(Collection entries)

============================================================

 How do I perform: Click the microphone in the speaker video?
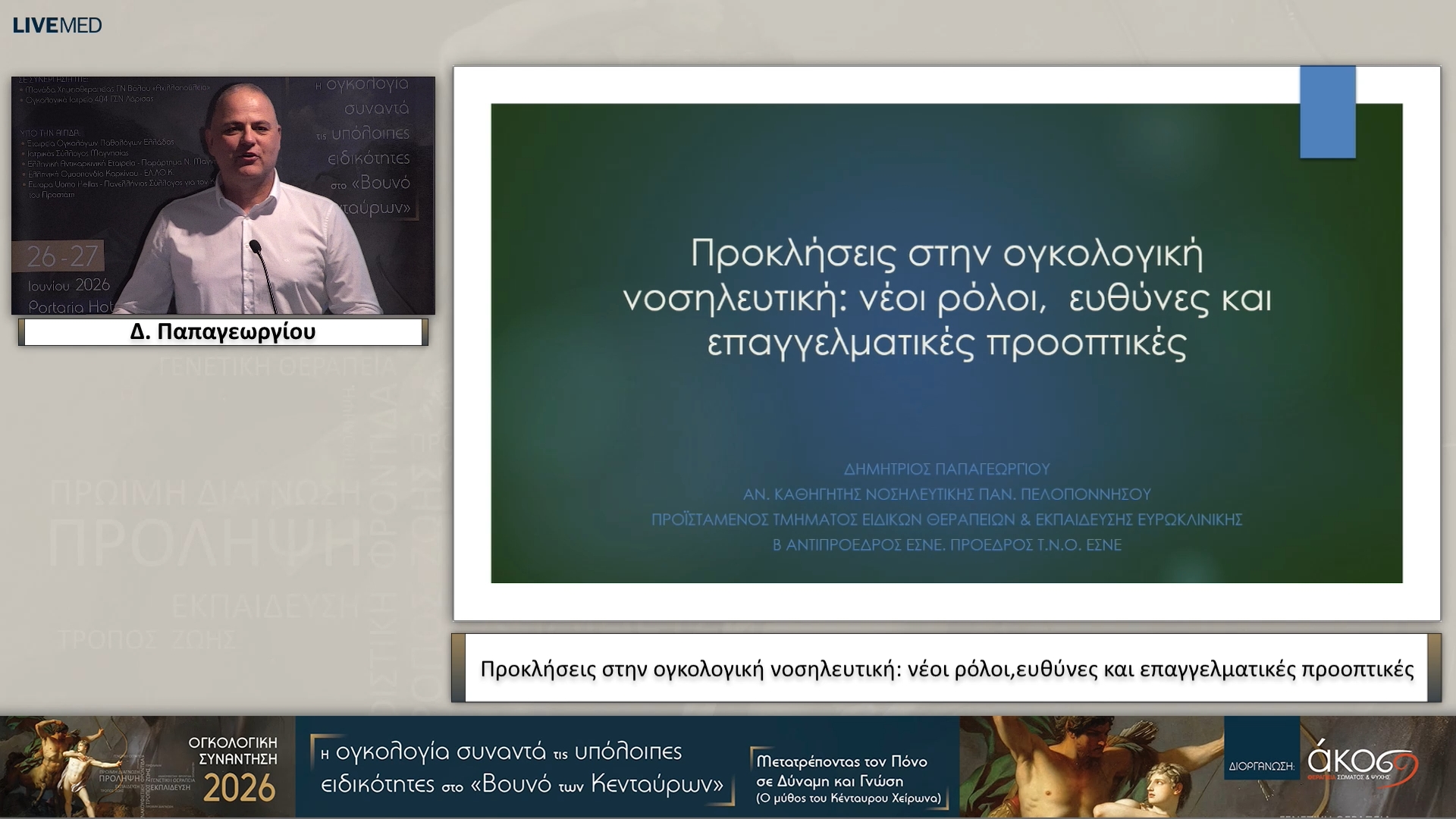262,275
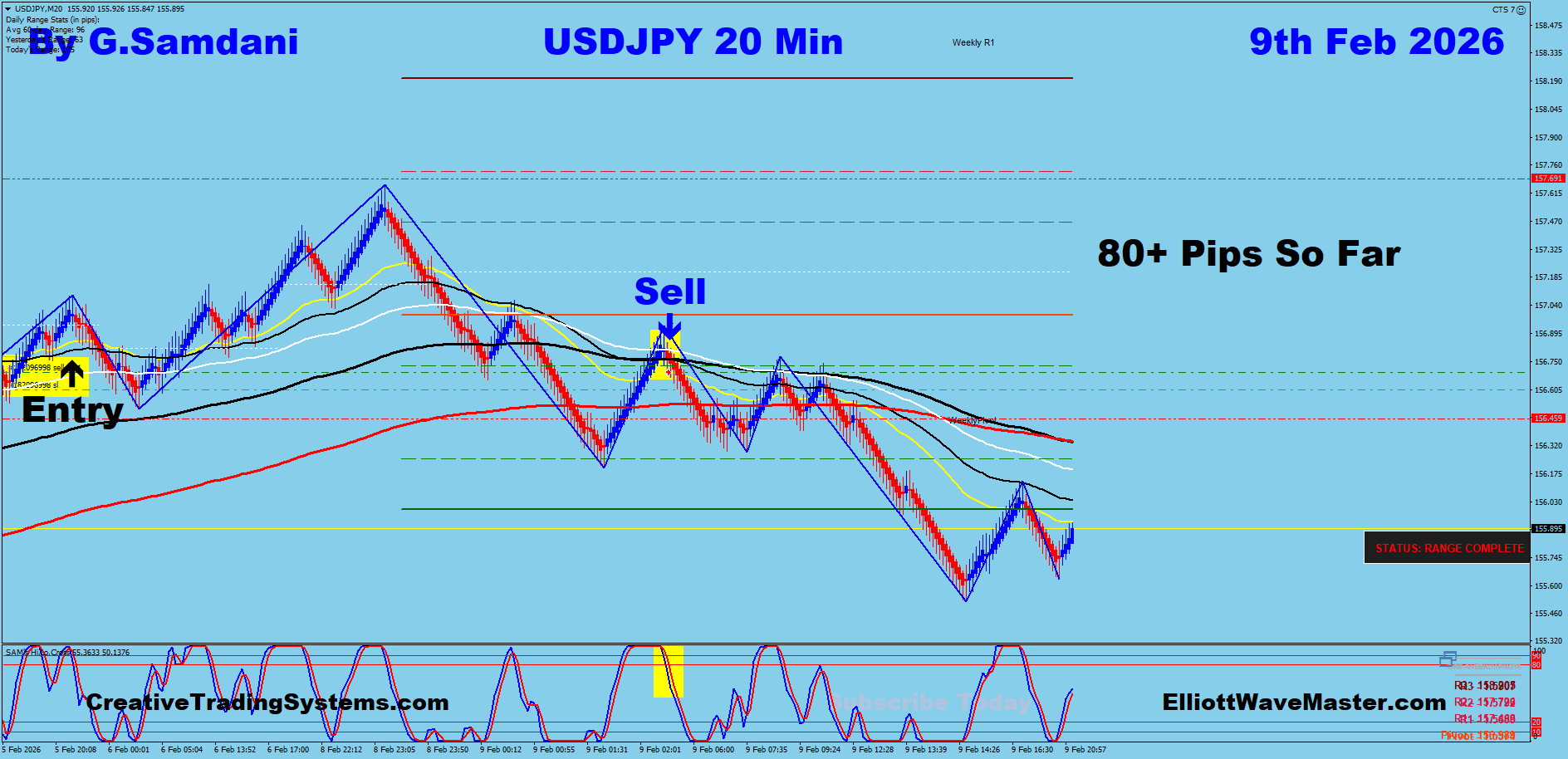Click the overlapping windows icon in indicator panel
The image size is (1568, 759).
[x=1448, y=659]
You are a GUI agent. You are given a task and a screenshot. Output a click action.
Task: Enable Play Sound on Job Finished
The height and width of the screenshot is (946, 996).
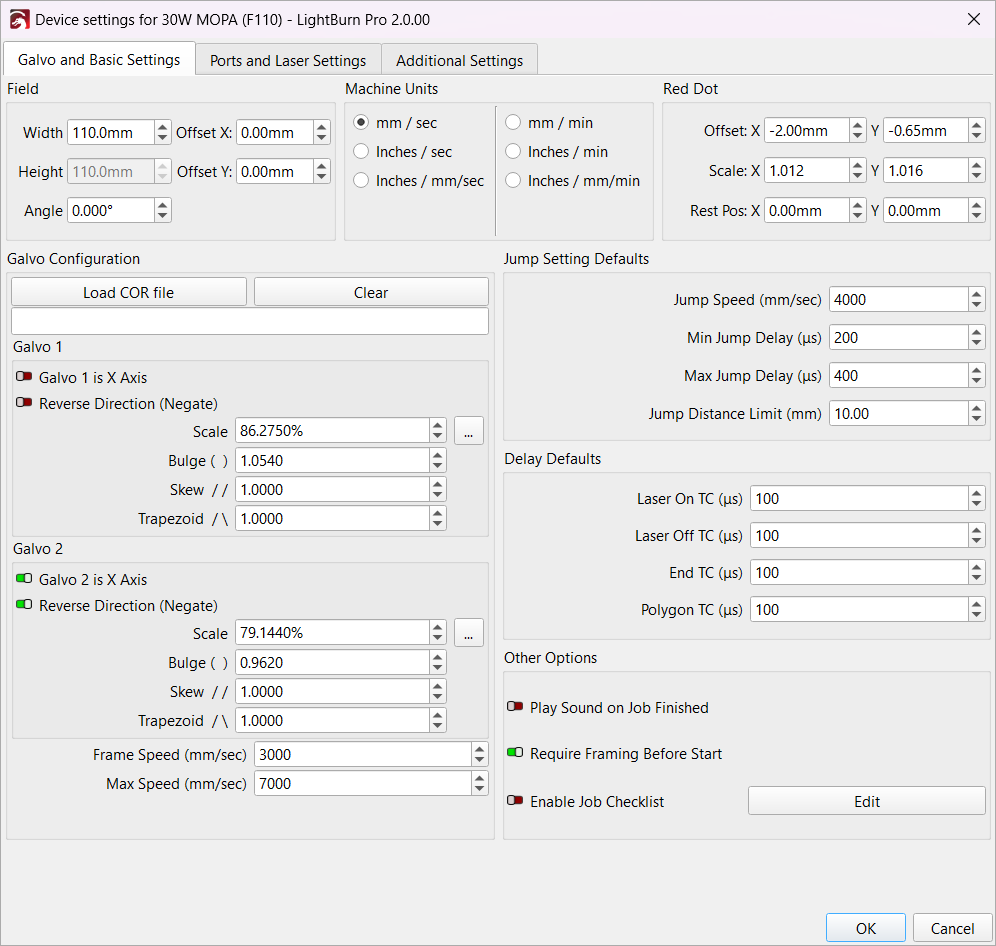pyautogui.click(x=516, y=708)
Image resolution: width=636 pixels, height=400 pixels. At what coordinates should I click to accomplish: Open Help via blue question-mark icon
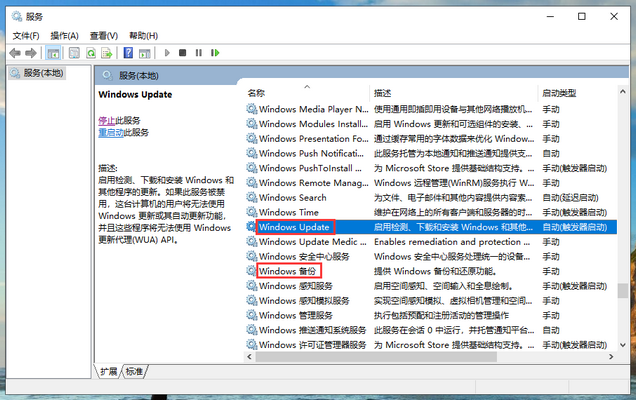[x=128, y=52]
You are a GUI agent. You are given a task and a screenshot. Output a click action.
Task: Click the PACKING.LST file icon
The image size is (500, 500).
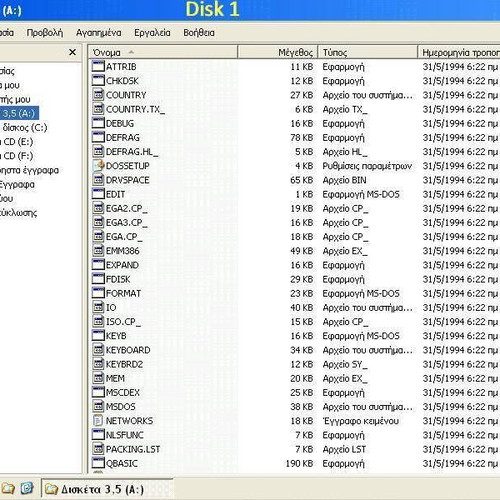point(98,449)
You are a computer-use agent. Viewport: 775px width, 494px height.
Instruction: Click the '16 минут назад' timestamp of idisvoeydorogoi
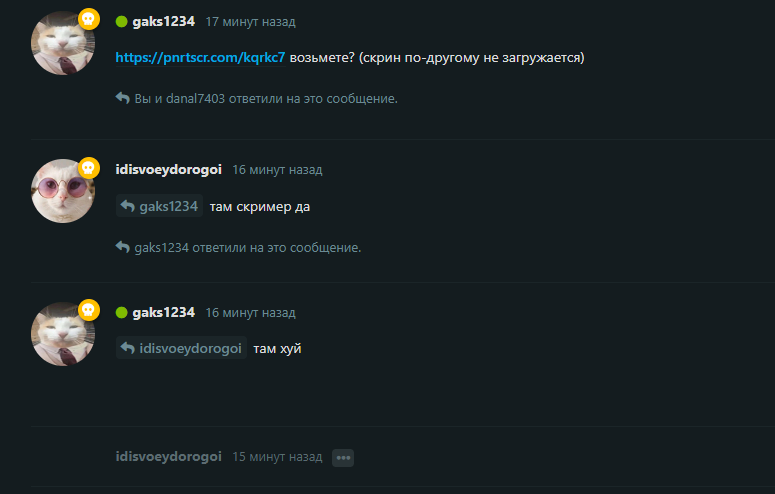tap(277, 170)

============================================================

INSTRUCTIONS FOR THE TASK: Make an exact copy of every entry above, but keep the pictures out of it.

ANSWER TO THE EXERCISE:
 How do I perform: Click the microphone in the speaker video?
262,275
Click the overlapping windows icon in indicator panel
The image size is (1568, 759).
[x=1448, y=659]
You are a GUI agent. You are given a task and a screenshot. Output a click action.
Task: Enable Play Sound on Job Finished
The height and width of the screenshot is (946, 996).
pyautogui.click(x=516, y=708)
Image resolution: width=636 pixels, height=400 pixels. At what coordinates should I click to accomplish: Open Help via blue question-mark icon
[x=128, y=52]
You are a GUI agent. You are given a task and a screenshot. Output a click action.
Task: Click the PACKING.LST file icon
The image size is (500, 500).
point(98,449)
You are a computer-use agent. Viewport: 775px width, 494px height.
Instruction: Click the '16 минут назад' timestamp of idisvoeydorogoi
tap(277, 170)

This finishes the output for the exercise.